No fim, no “minuto de ouro”, o momento para cada candidato dirigir uma mensagem aos eleitores, o líder do PSOE repetiu esta ideia. “Se em 1982, defendemos a Espanha dos direitos e em 2004 inaugurámos a Espanha das igualdades, agora queremos governar a Espanha das oportunidades.”

Esquerda, centro, passado
Sánchez não o único a referir-se a Rajoy e ao Partido Popular, no poder desde 2011, mas foi o que o fez mais vezes. “Votar no Partido Socialista e não no PP quer dizer isto”, repetiu, defendendo a revogação de muitas leis dos últimos anos, como a lei da educação dos populares ou a recentralização levada a cabo pelo Governo de Rajoy. “Iglesias assumiu o seu posto, à esquerda, Rivera ao centro, Sánchez olhou para o passado e para um ausente”, Rajoy, comentou Jorge Galindo.

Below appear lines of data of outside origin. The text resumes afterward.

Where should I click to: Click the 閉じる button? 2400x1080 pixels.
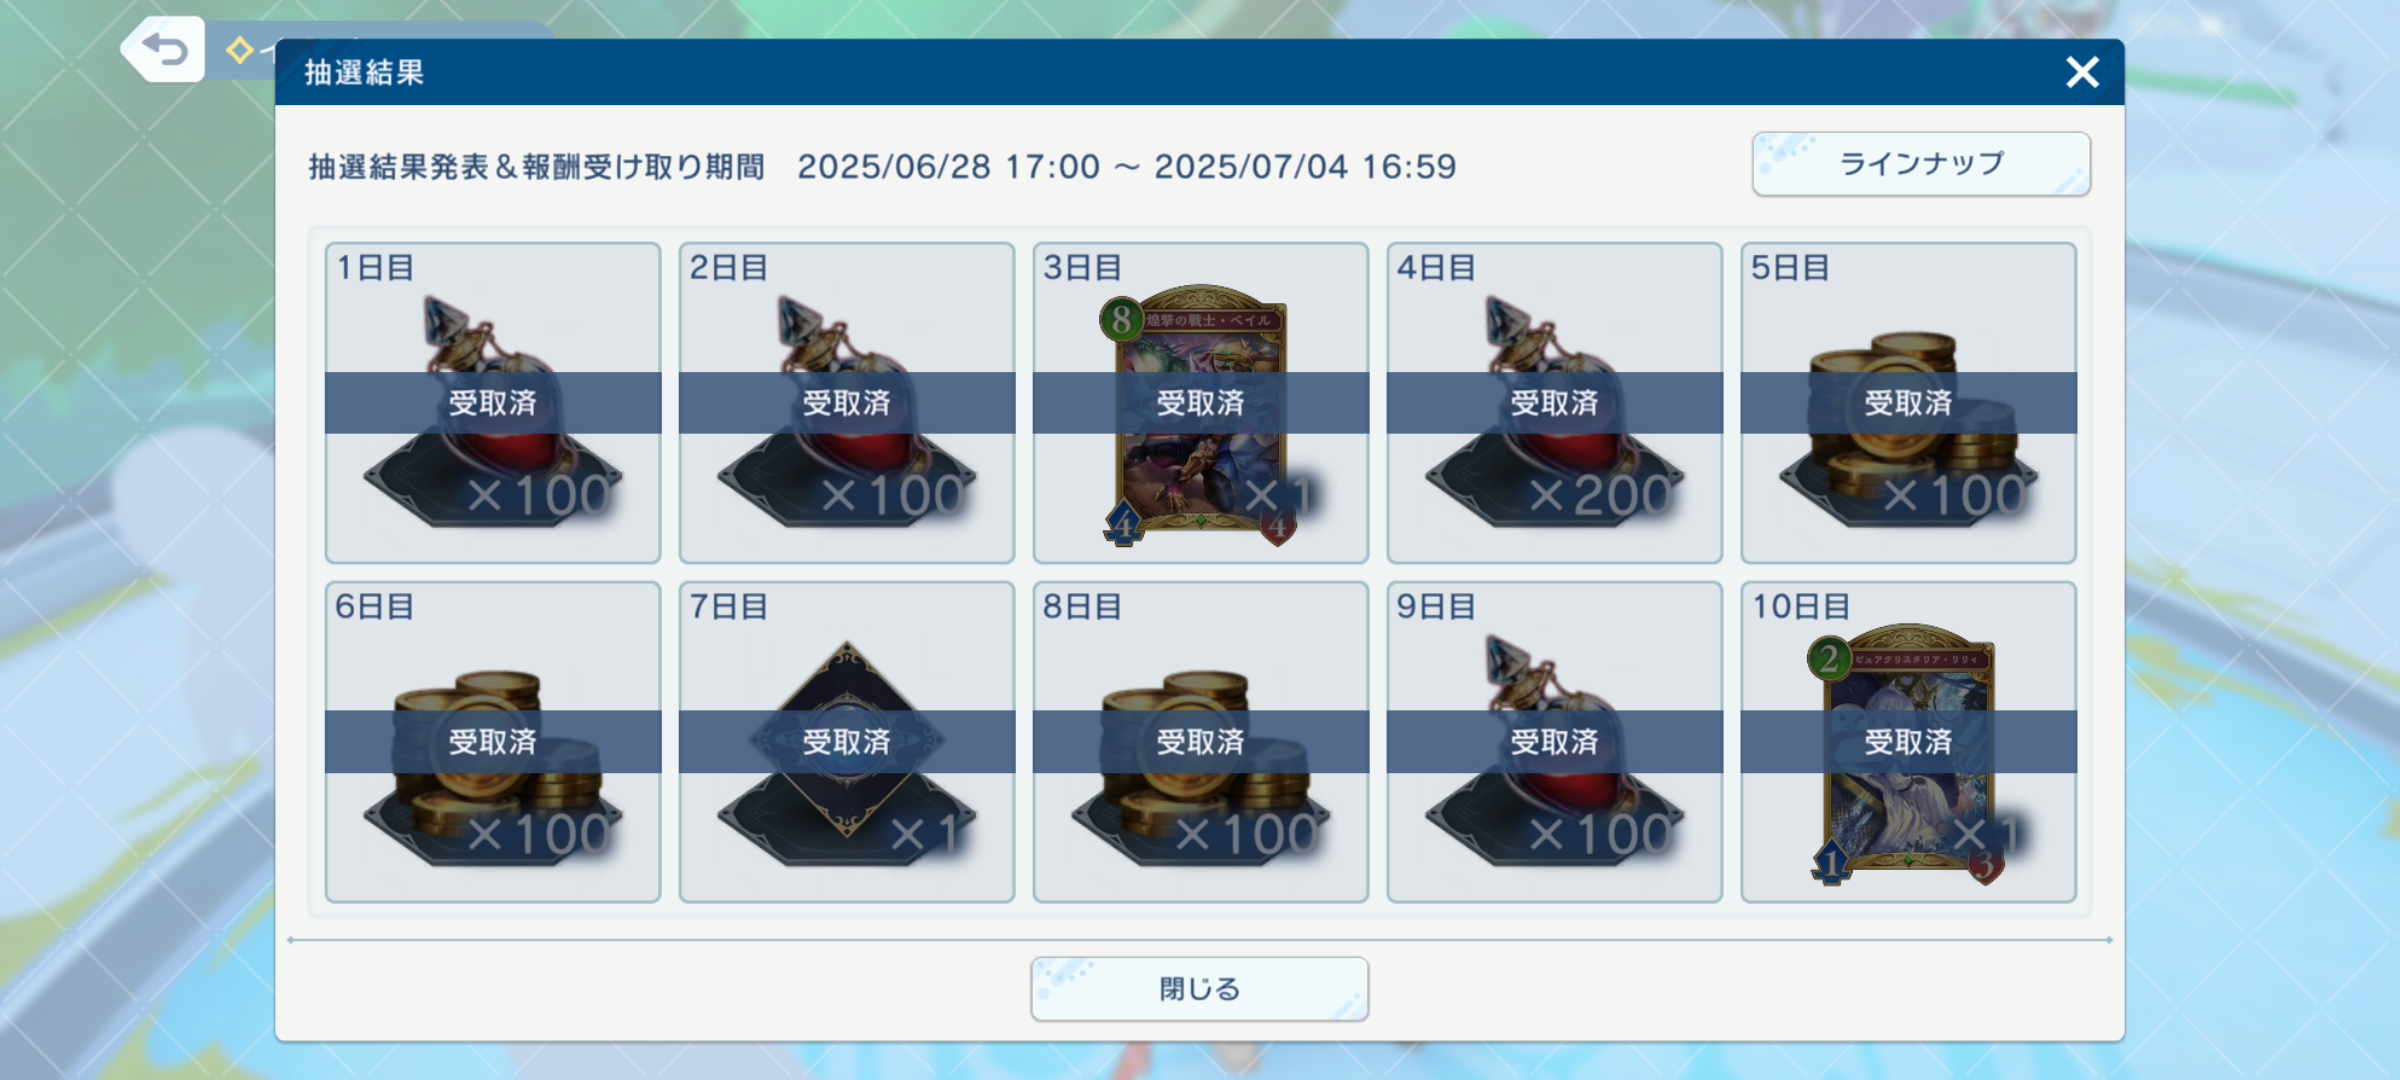click(1199, 989)
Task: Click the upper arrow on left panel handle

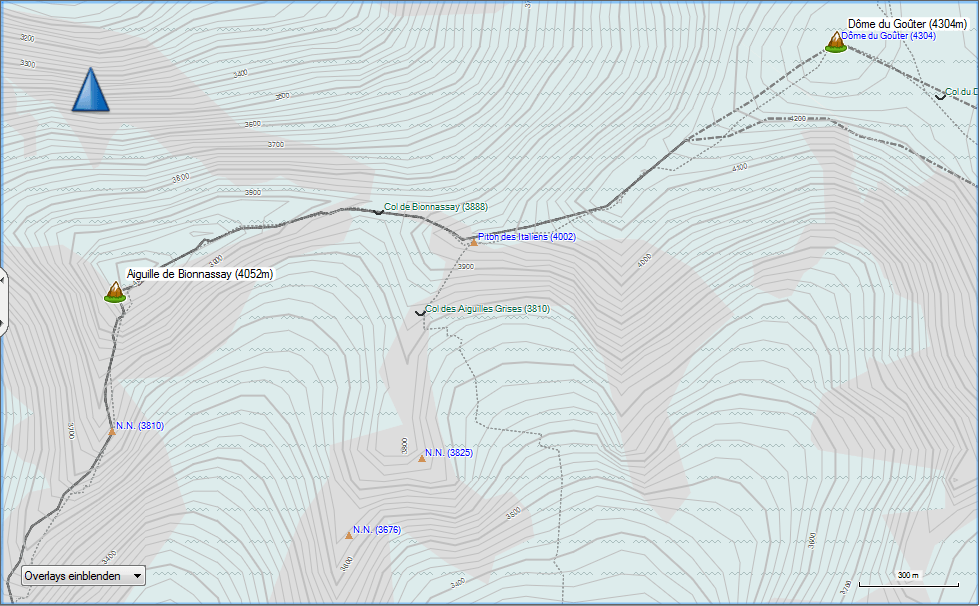Action: (x=3, y=281)
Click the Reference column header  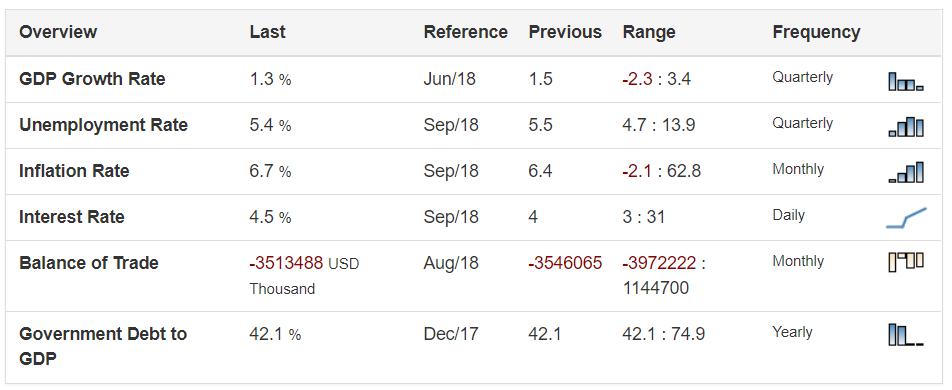coord(466,32)
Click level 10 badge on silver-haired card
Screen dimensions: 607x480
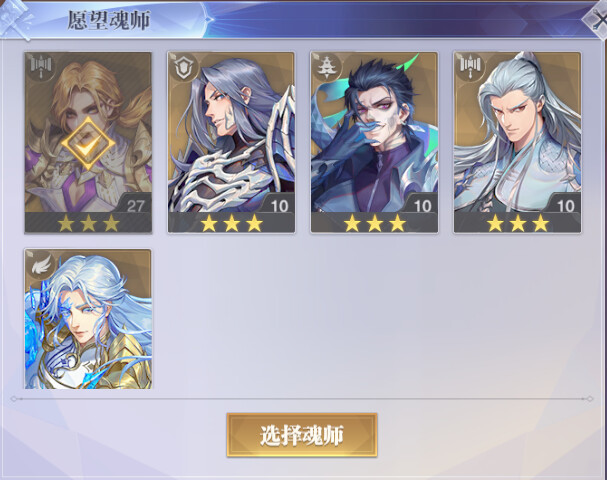[565, 205]
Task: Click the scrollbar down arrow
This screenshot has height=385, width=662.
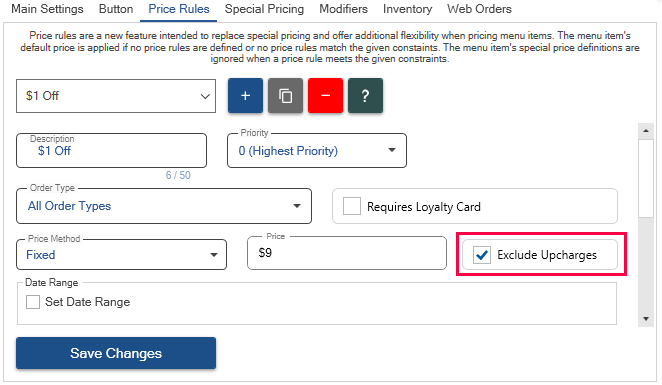Action: click(646, 319)
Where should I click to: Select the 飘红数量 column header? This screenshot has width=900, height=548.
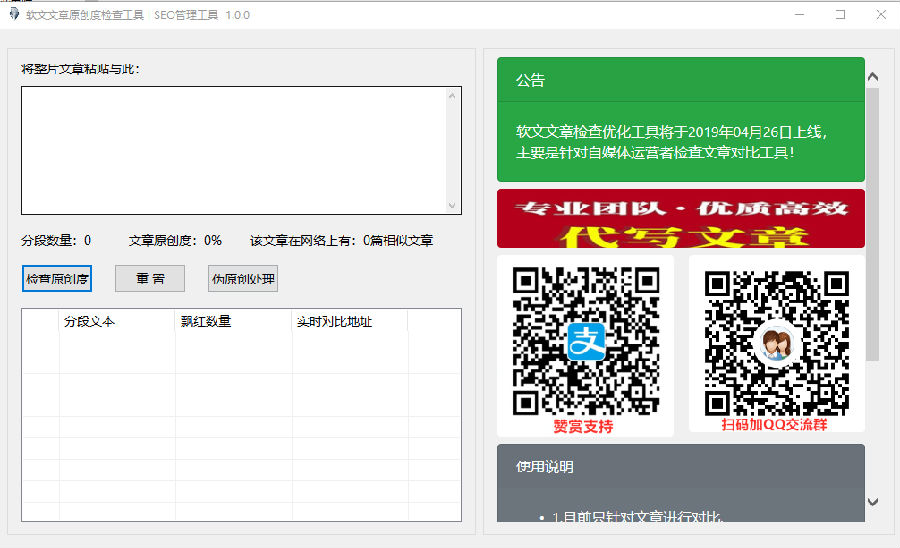(x=234, y=321)
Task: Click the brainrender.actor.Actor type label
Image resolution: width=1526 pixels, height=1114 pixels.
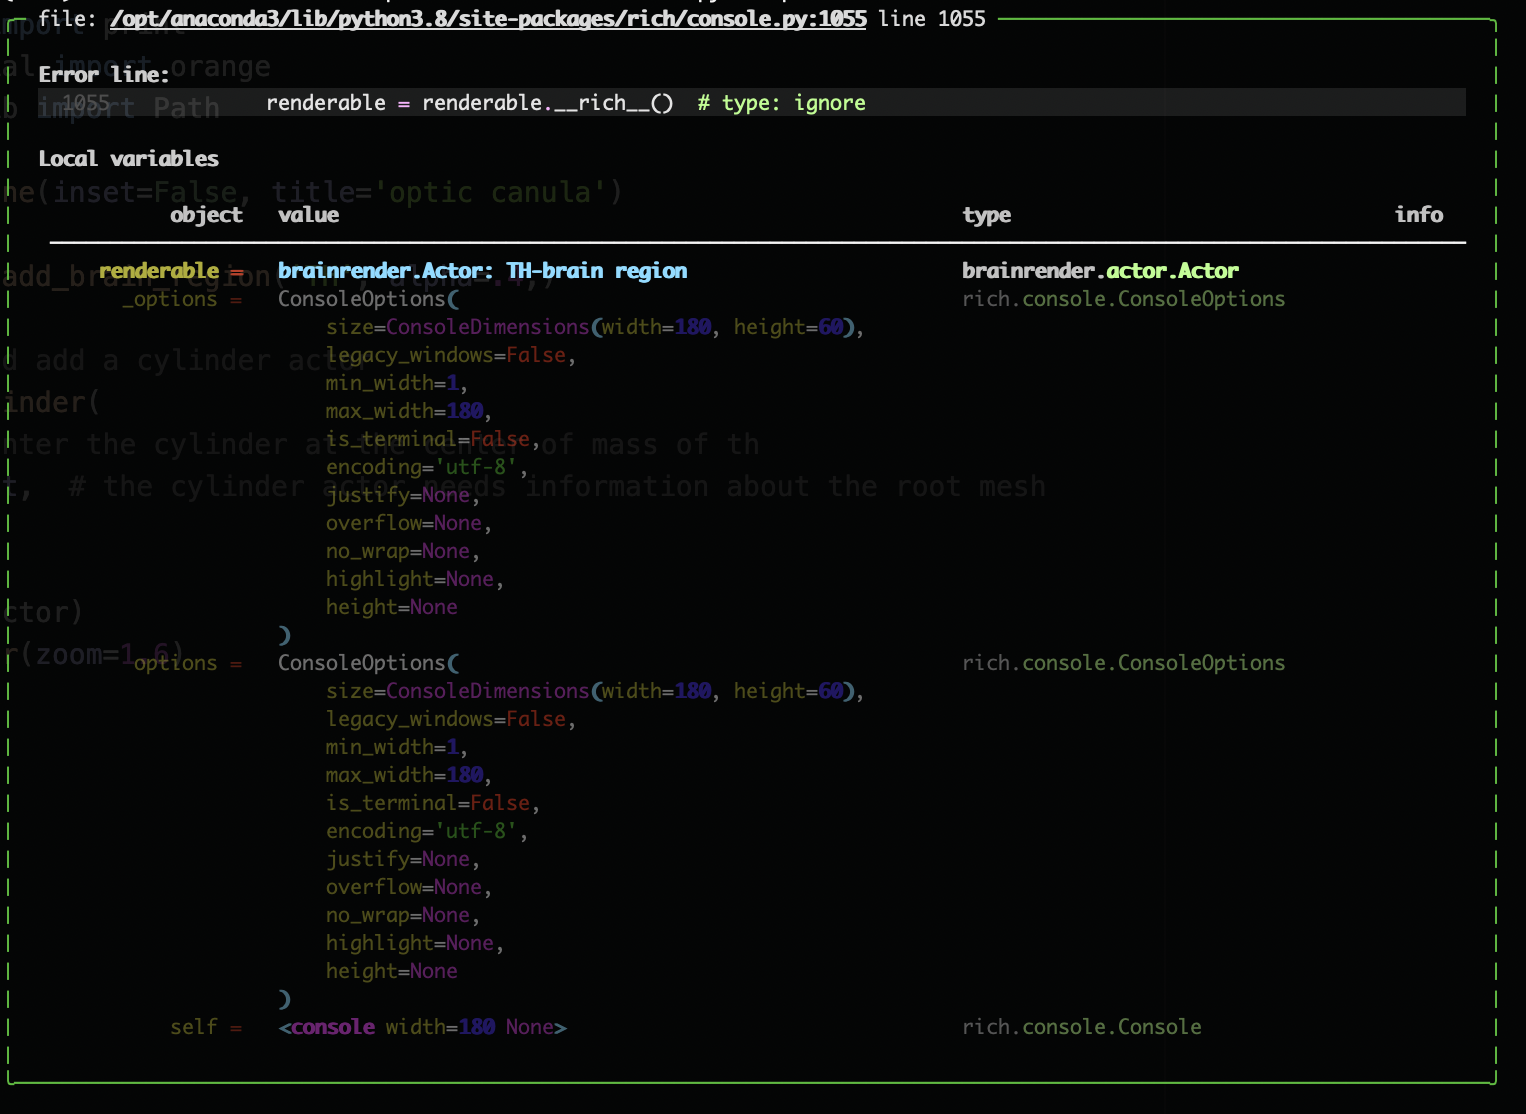Action: click(x=1100, y=270)
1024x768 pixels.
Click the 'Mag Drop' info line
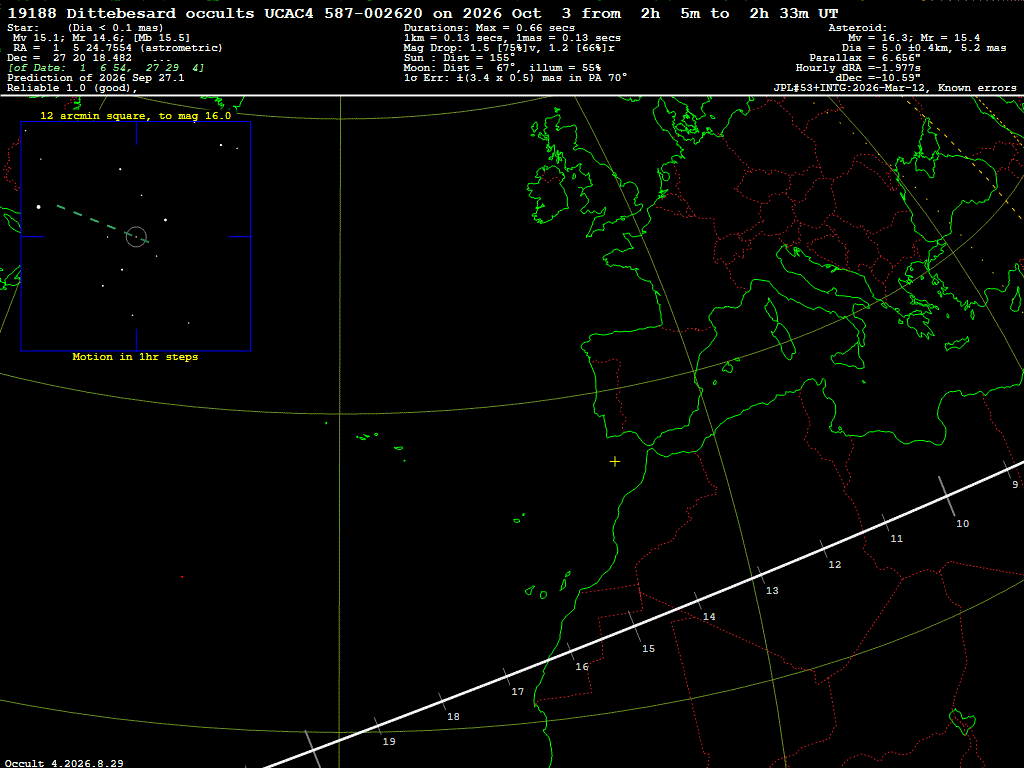(509, 48)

Pelo menos cinco vezes, Iglesias dirigiu-se aos outros dois candidatos, recomendando-lhes “calma e tranquilidade”. “Esse tom é o da velha política, lembra o passado”, repetiu várias vezes o candidato que precisa de recuperar nas sondagens (está com cerca de 17%, enquanto C’s, PSOE e PP surgem entre os 22% e os 23%) e que é visto por muitos espanhóis como radical. Há uns 20% de espanhóis que sabem que vão votar mas ainda não decidiram em que partido, pelo que os que participaram na iniciativa do diário espanhol deram muita importância a este debate.

O momento de maior audiência foi o “minuto de ouro” de Iglesias. Rivera pediu votos para liderar “um novo projecto para Espanha”, enquanto Sánchez lembrou os sucessos do PSOE e defendeu que o seu partido “é mais importante e fundamental do que nunca”. Iglesias recusou apelar ao voto, “isso é da velha política”, e pediu aos espanhóis para lerem os programas e compararem propostas, antes de agradecer ao El País por “organizar um debate histórico”, o primeiro com três candidatos num país onde o poder sempre saltou do PP para o PSOE e vice-versa e onde o multipartidarismo acaba de nascer.

No inquérito realizado pelo diário no seu site sobre quem venceu o confronto, a esmagadora maioria, 47% escolheu Iglesias, seguido de Rivera com 28,9 e Sánchez, com 24%, dados que pouco terão a ver com os resultados das eleições de daqui a três semanas.